Examples of Self-Maps of E8-Manifold Let $M$ be a simply connected topological 4-manifold with intersection form given by the E8 lattice.  Does anyone know of examples of continuous self-maps of $M$ of degree 2 or 3?  Or of degree any other prime for that matter?
 A: This is more like a long comment than a real answer. 
This seems like it's an algebra problem that is probably hard to solve. If you had such a map, of degree $d$, then you would get the following. Choose a basis for the homology, so that the induced map on $H_2(M)$ is written as a matrix $A$. Let J be the matrix for the intersection form with respect to this same basis. Then I think you are asking for $A^TJA = dJ$ (1). I don't have much of a feel for this but somehow it seems unlikely that there is any such matrix.
Conversely, if you had such a matrix, then perhaps you could define a map of degree $d$ from M to itself. I would use the approach of the Whitehead-Milnor theorem; namely up to homotopy, you can write $M$ as a wedge of spheres union a $4$-cell, where the attaching map for the $4$-cell is determined by the matrix $J$. The matrix $A$ tells you how to map the $2$-skeleton to the $2$-skeleton, and I would guess that you get an extension over the $4$-cell with degree $d$ if (1) holds. 

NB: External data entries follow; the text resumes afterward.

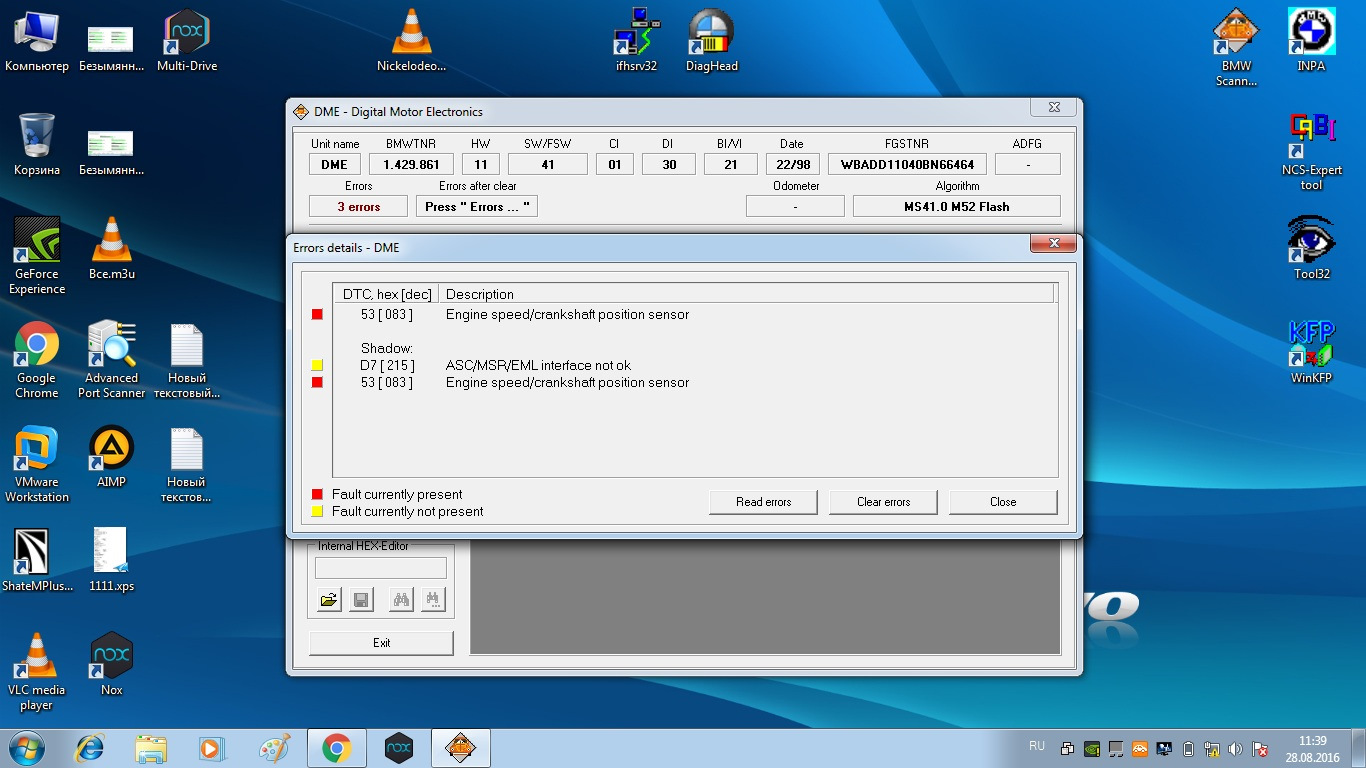Start BMW Scanner from the desktop
This screenshot has height=768, width=1366.
1236,30
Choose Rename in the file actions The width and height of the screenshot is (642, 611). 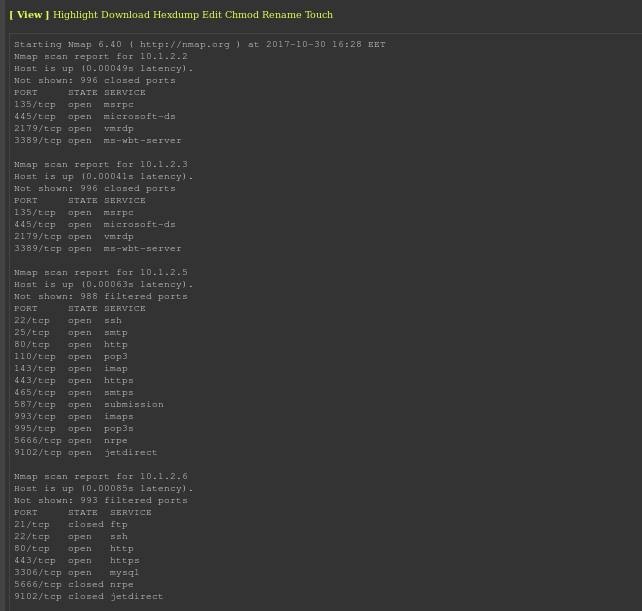pos(283,15)
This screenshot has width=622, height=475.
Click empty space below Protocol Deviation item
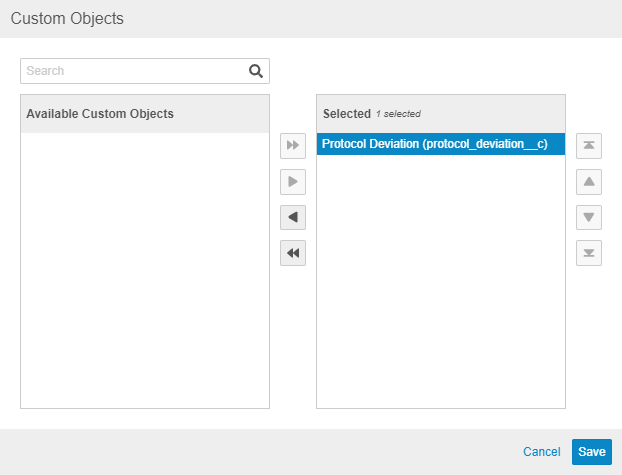point(440,280)
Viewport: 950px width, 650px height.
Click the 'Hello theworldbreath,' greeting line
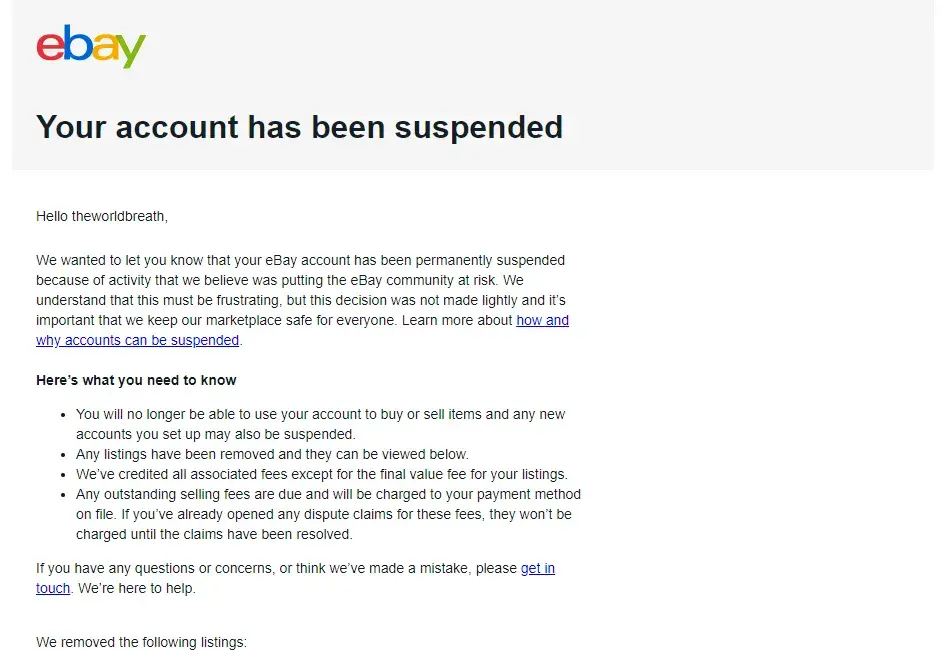102,216
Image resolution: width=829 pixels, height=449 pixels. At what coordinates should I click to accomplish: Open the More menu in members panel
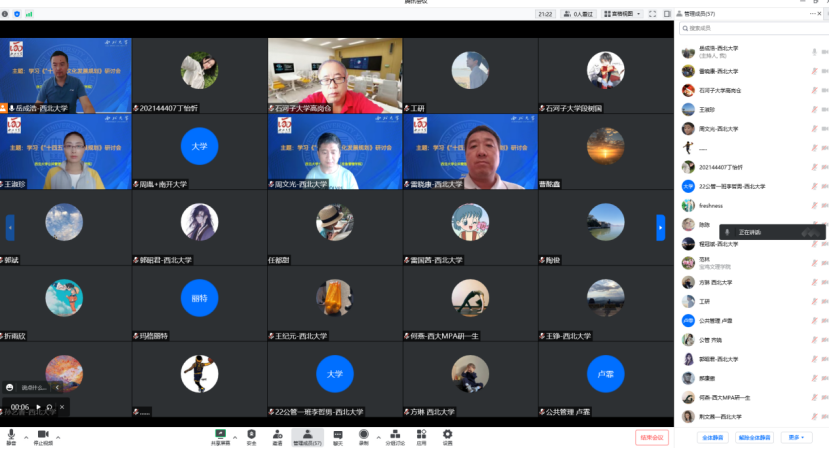(795, 437)
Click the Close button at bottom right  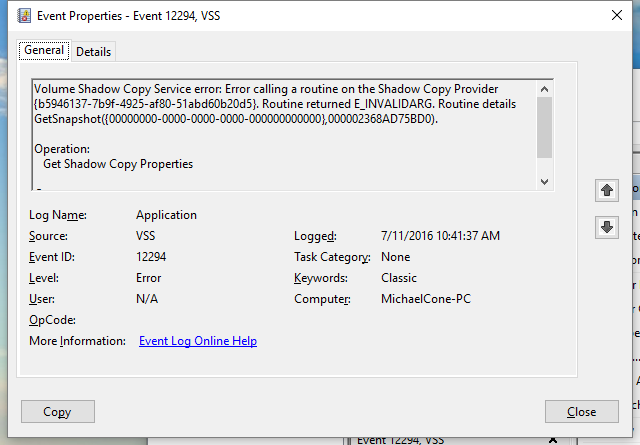tap(581, 411)
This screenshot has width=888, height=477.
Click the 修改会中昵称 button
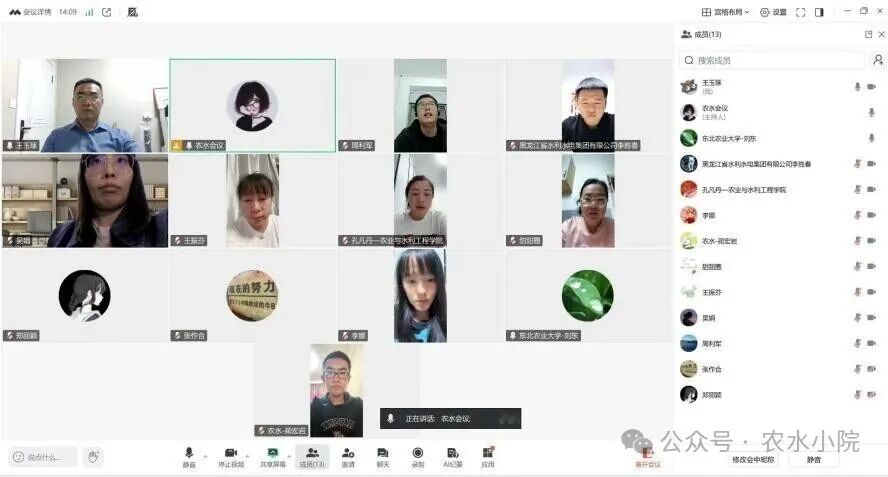point(753,459)
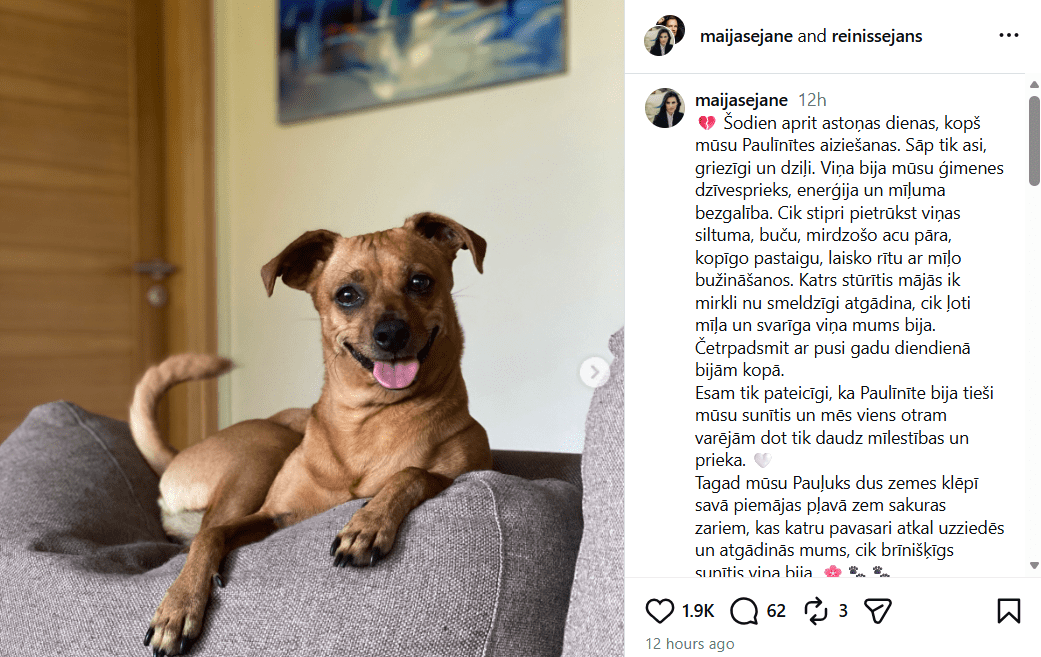This screenshot has height=657, width=1041.
Task: Open the maijasejane username in caption
Action: (x=741, y=100)
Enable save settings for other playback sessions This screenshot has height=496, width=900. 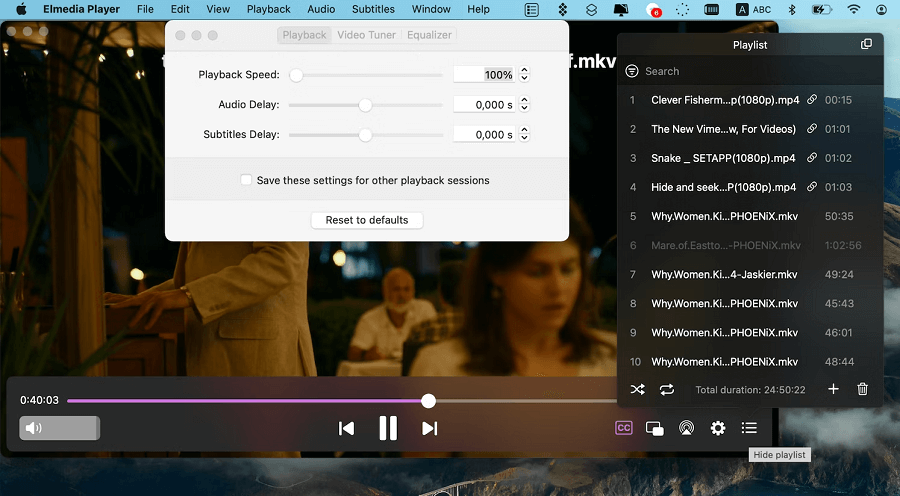pyautogui.click(x=246, y=180)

A: There are plenty of integer matrices $A$ with $A^T E_8 A = d E_8$, which give plenty of maps, as in Oscar's answer.
First, for $d=1$, these are the automorphisms of the $E_8$ lattice. There are 696729600 of these. 
Second, for any odd prime $p$, the E_8 quadratic form splits mod $p$, hence we can find a rank $4$ isotropic subspace. Consider the sublattice of elements that are in that subspace mod $p$. It is an index $p^4$ lattice, hence has discriminant $p^8$, and the quadratic form on it is divisible by $p$. Dividing by $p$, we obtain a unimodular lattice. It remains even and positive definite, so it is the $E_8$ lattice again. Fixing an isomorphism with $E_8$ describes a degree $p$ endomorphism of $E_8$.
In fact the number of such subspaces should be $2(p^6+p^5+p^4+2p^3+p^2+p+1)(p^4+p^3+2p^2+p+1)(p^2+2p+1)$, so this gives $696729600\cdot 2(p^6+p^5+p^4+2p^3+p^2+p+1)(p^4+p^3+2p^2+p+1)(p^2+2p+1)$ self-maps of degree $p$.
I think something similar can be done as well to produce degree $2$ endomorphisms, just with a little more care.
A: Such a map $f : M \to M$ of degree $d >0$ satisfies, with respect to the cup-product pairing $\langle -, - \rangle$,
$$\langle f^*(x), f^*(y) \rangle = d \langle x, y \rangle.$$
Conversely, I claim that any integer matrix $A$ satisfying
$$A^T E_8 A = d E_8$$
arises as $A = f^*$ for a map $f : M \to M$, necessarily of degree $d$. To see this, build $M$ as a CW-complex from $\bigvee_8 S^2$ by attaching a 4-cell along the map $g : S^3 \to\bigvee_8 S^2$ dictated by the $E_8$ form. The composition
$$S^3 \overset{g}\to \bigvee_8 S^2 \overset{A}\to \bigvee_8 S^2$$
is the map dictated by the form $A^T E_8 A = d E_8$, so is $d \cdot g$. In particular it becomes nullhomotopic when composed with $\bigvee_8 S^2 \subset M$, giving a map
$$f: M = (\bigvee_8 S^2) \cup_g D^4 \to M$$
which induces $A$ on second cohomology.
Taking e.g. $A=\lambda \cdot \mathrm{Id}$ yields a self-map of degree $d=\lambda^2$. I am not sure whether it is possible to produce non-square degrees.